Image is of a person sitting next to a large window, their legs tucked up to their hand which is resting on their knees. Their eyes are closed and they look sad. Grief is normal after your child comes out, but the emotions are complicated and messy.

Grief After Your Child Comes Out Is Complicated

coming out grief parent support Jan 24, 2023

It's normal to feel many different emotions after your child comes out as transgender. You may feel confusion, sadness, overwhelm, doubt, fear, relief, joy, and even anger. The most common feeling that parents experience is grief. It's also the feeling that brings the most shame, confusion, and cause for concern. After all, our children are still alive, so why are we grieving? Experiencing grief after your child comes out is complicated, but it isn't wrong, and it's perfectly normal. 

 

While grief is generally related to death, it can also be experienced with any loss. It is also appropriate to grieve when something in our life ends. In the case of our children being transgender, what is ending is our belief about who we thought our child was. The idea about the child we thought we had has ended, and we have to re-associate our child with a new gender, a new name, and pronouns. 

 

Grief is a natural response to letting go of the idea of the child you thought you had. 

 

What complicates it is how we feel about the fact that we are grieving.

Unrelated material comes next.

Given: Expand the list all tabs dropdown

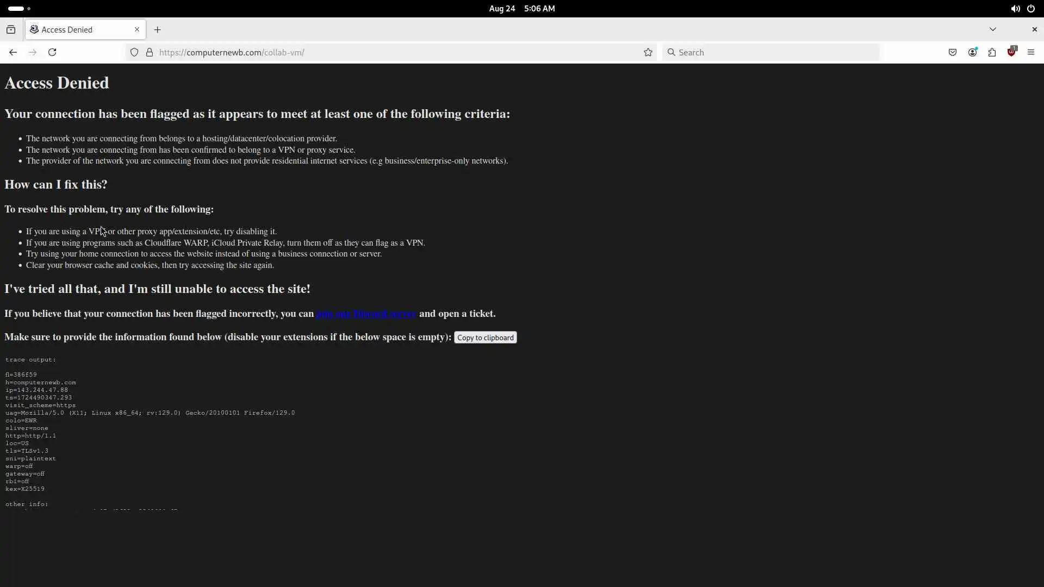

What complicates it further is how other people feel about our grief. 

 

No one can understand what it feels like to be the parent of a transgender child unless they have experienced that for themself, including your child. Just like we cannot understand what it is like for our child to be transgender because we don't have that lived experience to relate to, they don't know the emotions we feel after they come out.

 

Some transgender people say that a parent who grieves after their child comes out is transphobic. There is nothing transphobic about grieving the ending of the child you thought you had. That is part of your journey as a parent of a transgender child in moving forward. 

 

To support your child fully, you have to let go of the child you thought you had. Not doing so will keep you stuck. 

 

Another reason grief is complicated is that we don't like how it makes us feel. Grief is messy and sad, and there is no easy way out of it. You have to sit with your feelings and work through them to move forward. And unlike other emotions, grief isn't linear. You can think you are making progress and slide backward, which is frustrating and exhausting.

 

Grief is a complex emotion. It is, however, a normal way to process the change that is taking place with your child and in your family. If you are grieving, let yourself experience those emotions fully. Give yourself the time and space to understand what is causing your grief (it is not your child being transgender but something deeper) until you are ready to move forward. 

 

There is no shame in grieving, and there is no shame in asking for help if you need it. 

 

To support your child, you need to support yourself. Sometimes that support looks like the help of a trained professional. Be sure to reach out to someone if you need more help than your friends and family can provide.